第二新卒を採用するメリット・デメリットは?押さえておくべきポイントも解説!
売り手市場が加速して、新卒採用が困難になっている企業が増えている中、近年では「第二新卒」に注目が集まっています。
第二新卒とは、一般的に「学校を卒業後、一度就職してから3年以内に離職した若年層」を指す言葉です。
この第二新卒と呼ばれる人材には、「就職経験があるため、教育に関する時間を短縮できる」というメリットがある一方で、「3年以内に離職した」という事実から第二新卒の採用に積極的になれない採用担当者の方は、少なからずいらっしゃるのではないでしょうか?
そこで本記事では、企業の採用担当者が知っておきたい第二新卒を採用する様々なメリットやデメリット、第二新卒の採用シーンで押さえておくべきポイントなどを詳しく解説します。

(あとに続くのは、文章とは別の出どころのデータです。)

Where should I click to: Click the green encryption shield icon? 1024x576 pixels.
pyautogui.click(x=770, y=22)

第二新卒の採用には、「教育コスト削減」や「通年採用が可能」などのメリットがあるため、若年層の人材獲得をお考えの採用担当者の方は、ぜひ参考にしてみてください。
- 第二新卒とは?
- 【第二新卒と、新卒・経験者・キャリアの違い 】
- 第二新卒採用が注目される背景
- 第二新卒を採用する3つのメリット
- メリット①研修などの教育コストを削減できる
- メリット②企業のタイミングで通年採用できる
- メリット③柔軟性があり新しいことへの適応力が高い人材が多い
- 第二新卒採用のデメリット
- デメリット①前職を3年以内に辞めている事実がある
- デメリット②即戦力としては期待できない
- こんな企業には、第二新卒採用がおすすめ
- 第二新卒の採用方法
- 第二新卒の採用シーンで押さえておくべき3つのポイント
- ポイント①前職の入社理由と退社理由を確認する
- ポイント②自社への志望動機やキャリアパスを確認する
- ポイント③入社後の教育、モチベーション維持に重点を置く
- まとめ:第二新卒採用で教育コストを削減しつつ若手人材を確保しよう
第二新卒とは?
第二新卒とは、近年の採用市場においてよく使われる言葉ですが、その意味において明確な定義はありません。

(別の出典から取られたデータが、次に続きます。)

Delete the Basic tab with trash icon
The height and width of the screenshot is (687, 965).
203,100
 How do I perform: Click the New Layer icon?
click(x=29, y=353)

一般的には、「学校を卒業後、一度就職してから3年以内に離職した若年層」を指し、4年制大学を卒業から考えると25歳ぐらいまでになりますが、企業によってその定義が異なる場合があります。
しかし、多くの企業の解釈に共通するのは、「就業経験がある、20代の若手」という点です。
参考として、厚生労働省の資料には、第二新卒の定義として、次のように記載されています。
第二新卒と似た言葉に「既卒」がありますが、既卒は卒業後さまざまな理由で一度も就職せずに、就職活動を続けている人材であるため、区分している企業もあります。
本記事における第二新卒者は、「一度は就職し、社会人経験がある20代の人材」とした上で話を進めていきます。
【第二新卒と、新卒・経験者・キャリアの違い 】
ここでは、第二新卒と、新卒・経験者・キャリアの違いについて解説します。
「新卒」とは、その年に学校を卒業・卒業見込みの学生のことを指す言葉です。
学校卒業と同時に初めて就職する人がほとんどで、企業としては人材を一から育て上げていくことになりますが、「自社の理念・文化を受け入れてもらいやすい」ことや「年齢が若い」などのメリットがあるため、長期的な雇用を目的とした採用が多いです。
「経験者」とは、就職経験があり、何らかの分野に対し実務経験を持つ人材のことを指す言葉です。
企業の成長に伴い、人材の増加や業務の負担分散などを目的とした採用が多いです。
なお、以前は「中途採用」と言われていましたが、2022年11月に日本経済団体連合会がその呼称を「経験者採用」に改める方針を示しました。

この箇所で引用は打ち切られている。